Reality has set in. The home loan modification you so desperately hoped for fell through after they strung you along for months (“Just keep making the payments during the trial period” or “Your application is being processed, just keep paying”). Your budget is so tight that even in a Chapter 13 your would not be able to pay off the arrearage on the loan for the house and you can take Chapter 7 according to the means test. It is now unavoidable that you will not be able to keep the house and so you tell your attorney to check the “Surrender” button for your intentions on your principal residence. It feels like surrender too, but not entirely in a bad way. Surrender also means the fight is over and the fresh start of debt free living can begin. But, what do you do with the house now?

Some people feel compelled to get out of the house as quickly as possible. It is a desire to get going on that fresh start by getting the old out of the picture and finding a new place; renting an apartment where they will not be reminded of the lost home. Sometimes it is because of a fear that someone will show up unexpectedly and toss you and all your stuff out on the lawn (which won’t happen unless you have some in-laws that are also outlaws and mad at you). Lastly, sometimes it is just a sense of guilt for staying someplace and not paying for it. I understand those driving emotions, but I caution you to sit tight for as long as possible.

Before I explain why you should sit tight, I need to revisit a core principle of Chapter 7. This type of bankruptcy establishes a single point in time where everything you owe and eveything you own goes into a fictional pot called an estate.
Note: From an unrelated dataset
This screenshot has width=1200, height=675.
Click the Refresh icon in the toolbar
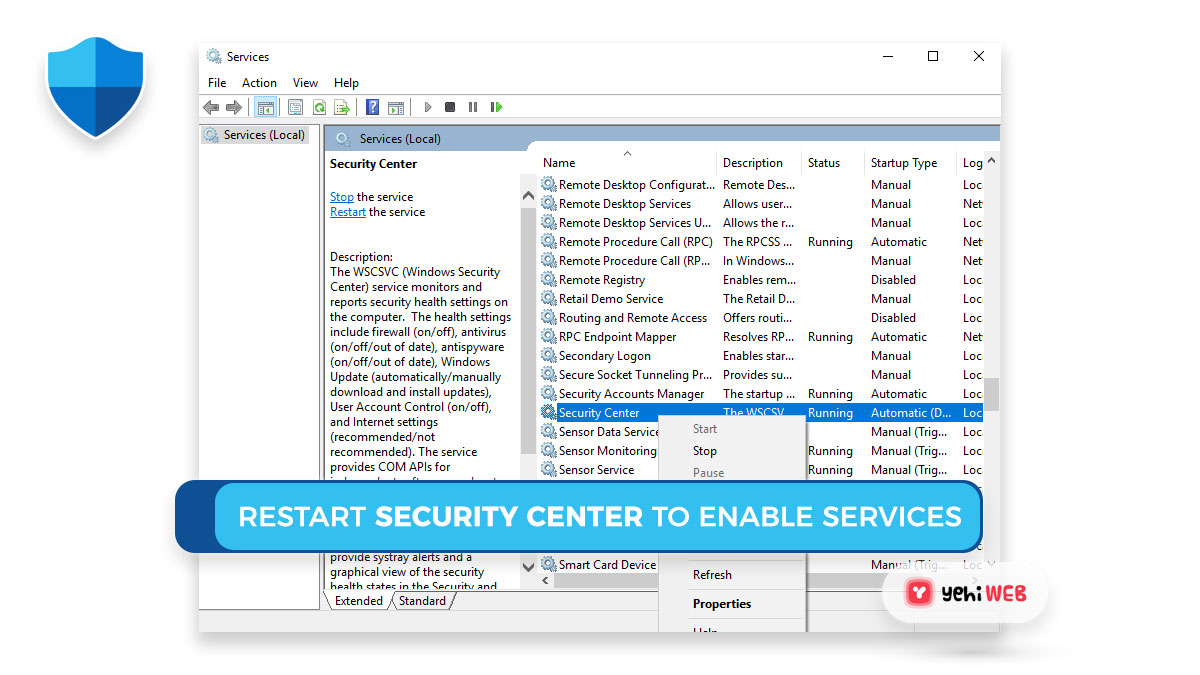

Then, you use exemptions and reaffirmations to pull assets back out of that pot that you want to keep while leaving most debts behind. Once that point in time is created, everything you earn and every debt you create after that moment remains yours; new assets and new debts do not go into the estate. So, what does that have to do with a house I have surrendered? Aren’t my debts on that house going to be discharged?
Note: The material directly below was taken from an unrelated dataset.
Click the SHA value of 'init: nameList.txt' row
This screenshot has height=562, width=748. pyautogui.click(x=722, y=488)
Well, yes, those loans you had that were secured against the house will likely be discharged (barring any kind of pre-filing fraud or other bad acts that can prevent a discharge). However, you have a nice, tempting, empty piece of property just sitting there inviting neighborhood kids, hoodlums and other roustabouts to come in and have at it. However, your name remains on the deed for the house until after the Master Commissioner sale is confirmed or your provide them a quitclaim deed. Because this is all AFTER you filed your petition, you are liable for potential debts that could arise as the titled owner of the house.

If someone were to be injured on your property after the filing of the Chapter 7, you could get hit with damages from the injury. Additionally, the mortgage holder of the property could make a case for damages done to the property itself that decreases its value or for the insurance policy they obtain (I’m not saying they would be successful, but who wants the aggravation and expense of finding out if they would be?). You could propably afford to pay the insurance premium on the property if you are not paying the house payment, but home owner’s policies usually become void or voidable if no one resides in the house for over a certain period of time. So, there are several reasons to remain in the house until either the Master Commissioner’s sale is confirmed or a quitclaim deed is filed transferring ownership of the house.

Here is a recap of those reasons:
1) You are potentially liable for injuries that occur on property you still have title to after the Chapter 7 is filed.
2) You will have a hard time getting insurance coverage on an empty house (though there are specialty companies that do this for a high premium).
3) An empty home is an open invitation to high risk behavior that can lead to injury.
4) You are in financial dire straits and living there while not paying the house payment can help you get ahead and find a nice place to move to once the ownership is transferred. Yes, it may feel uncomfortable, but not as uncomfortable as having a post filing debt and not being able to get another discharge for a number of years.

So, plan on staying in your surrendered home for several months even after filing Chapter 7. If you must move, negotiate transferring title to the mortgagee while the bankruptcy is pending.